__Text block__
══════════════════════════════

Campbell, Wilson, and Lund all mentioned evidence supporting Ezra Wade’s description of the river. When working on tiled irrigation systems for their land, about five to ten feet down they found beaver dams honeycombing the land. These unstable dams often collapse releasing water. Obviously, the river had flowed over a large part of the North Fork Valley. There is some evidence that the river even ran along the base of the Cedar Hill.

Bob Lund told a story he heard from his wife Shirley’s father C. C Griffin. (The Griffin family came in 1894 to settle in the valley). The story which predates the settlement of Paonia illustrates the capricious nature of the river. A group of Crawford cattlemen arriving at dusk near the southeast side of river about the location of current Paonia decided to stop for the night before crossing the river. When they awoke the next morning the meandering river had changed its course. They were on the opposite side of the river.

Lund mentioned that even the location of Paonia was changed by the river. The intention had been to put Paonia farther down Mathews Lane. The first post office was located on Samuel Wade’s property near what is now Peony Lane. The washing action of the river placed the post office closer and closer to the river. The post office was moved to Grand Avenue central business district of downtown Paonia.

Another early river story told by Gilbert Wilson was that Chief Ouray had requested baptism in the river by one of Wilson’s relatives a Paonia preacher Charles Gilbert Stout. Ouray hoped that the American government would treat his people better if he were baptized. Wilson does not think the baptism took place.

Wilson also told a story about his mother Inez Stout Wilson who at the time was a single school teacher at Bardine (near Crystal Meadows). She had a narrow escape during high water during her term of teaching. Filled with run-off from the Anthracite and Muddy, the North Fork of the Gunnison was raging. Inez’s uncle Paul Stout became concerned about Inez because she lived in the Rummell house near the Bardine Schoolhouse. He warned her to move to higher ground. That night the Rummell house and all the evergreen trees surrounding it were swept away. An account of this house being taken by the river is found in Cabin and a Clothesline by Laura Clock. Also, a picture of Miss Inez Stout taken during her 1914-1915 school term is shown in the book.

══════════════════════════════

__Extracted data__

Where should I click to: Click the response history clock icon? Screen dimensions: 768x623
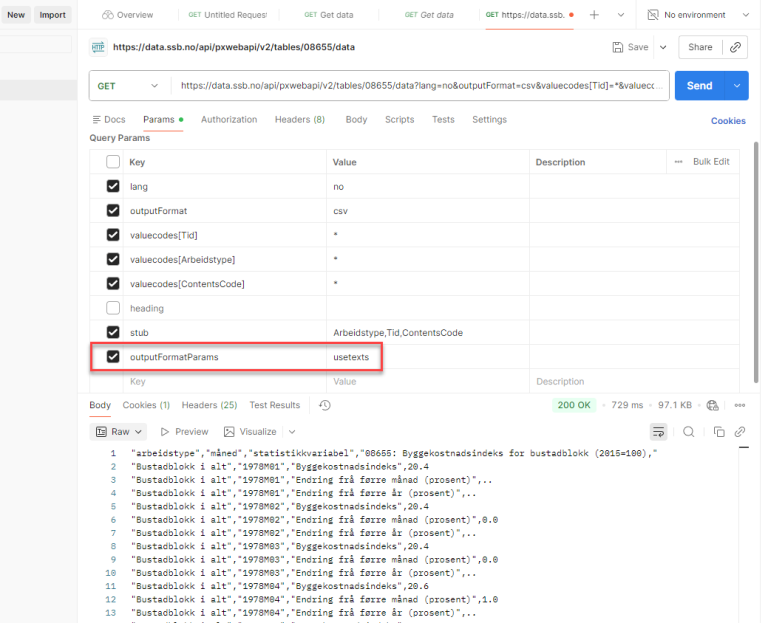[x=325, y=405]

══════════════════════════════

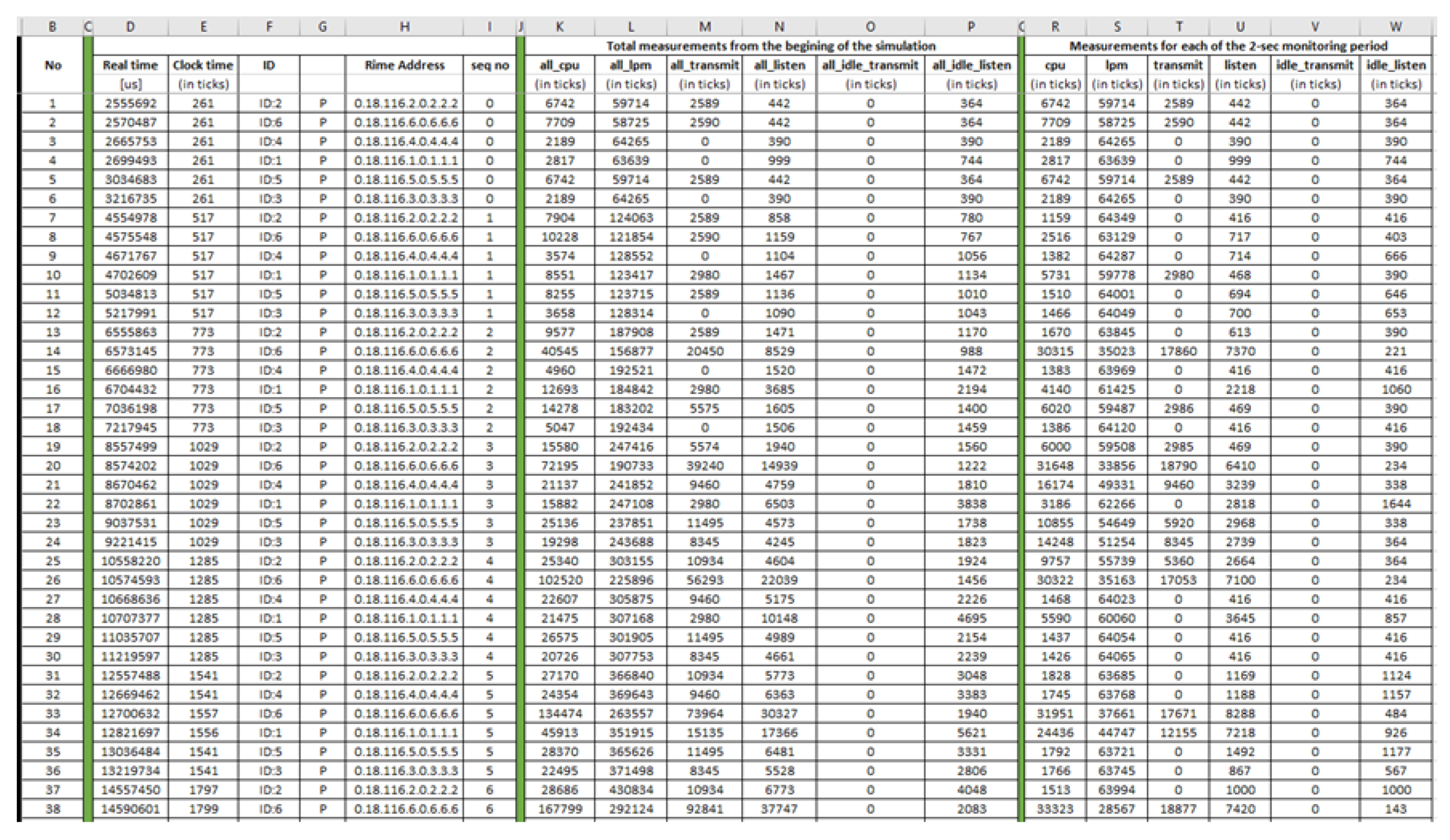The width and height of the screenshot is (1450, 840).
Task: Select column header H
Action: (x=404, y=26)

══════════════════════════════

__Task list__
[1] Rewrite the listing from the line with "Where should I" to the line with "[x=325, y=405]" as a JSON list of strings, one string per line, leaving out blank lines and the pictures.
[2] Continue the account of early stories about the North Fork of the Gunnison River from where it stops.

__Replies__
[1]
[
  "Where should I click to: Click the response history clock icon? Screen dimensions: 768x623",
  "[x=325, y=405]"
]

[2]
Lund’s brother who had land near the river down Mathew’s Lane never trusted the river. He had a cowbell in his house. This bell was tied to a sturdy tree near the river. If the river took the bank and the tree, the bell would ring warning him that the house was in danger. This house later became Bob and Shirley Lund’s home. Lund said that in 1949 he had to move his house across the road away from the river because of the danger of high water. Before the house was moved his wife Shirley recalls looking out one of the windows which faced the river to see large trees floating by. Janet, their daughter, was a tiny baby. Still later, the river took out so much land that if the house had remained at the original location the back door would have opened quite near a riverbank that dropped 12 feet to the water.

A more current story, vintage early1980s, also illustrates the power of the river. The Grand Avenue Bridge connecting the newest Paonia High School to Grand Avenue was once threatened by the river. The pilings for the late ‘50s bridge had been put ten feet below the riverbed.
A house lost in the river in 1984

These pilings were undermined by the washing action of gravel in the river. The riverbed dropped several feet exposing the pilings, making the bridge unstable. Water to Paonia High School was unavailable for a short period. Engineers were able to save the bridge.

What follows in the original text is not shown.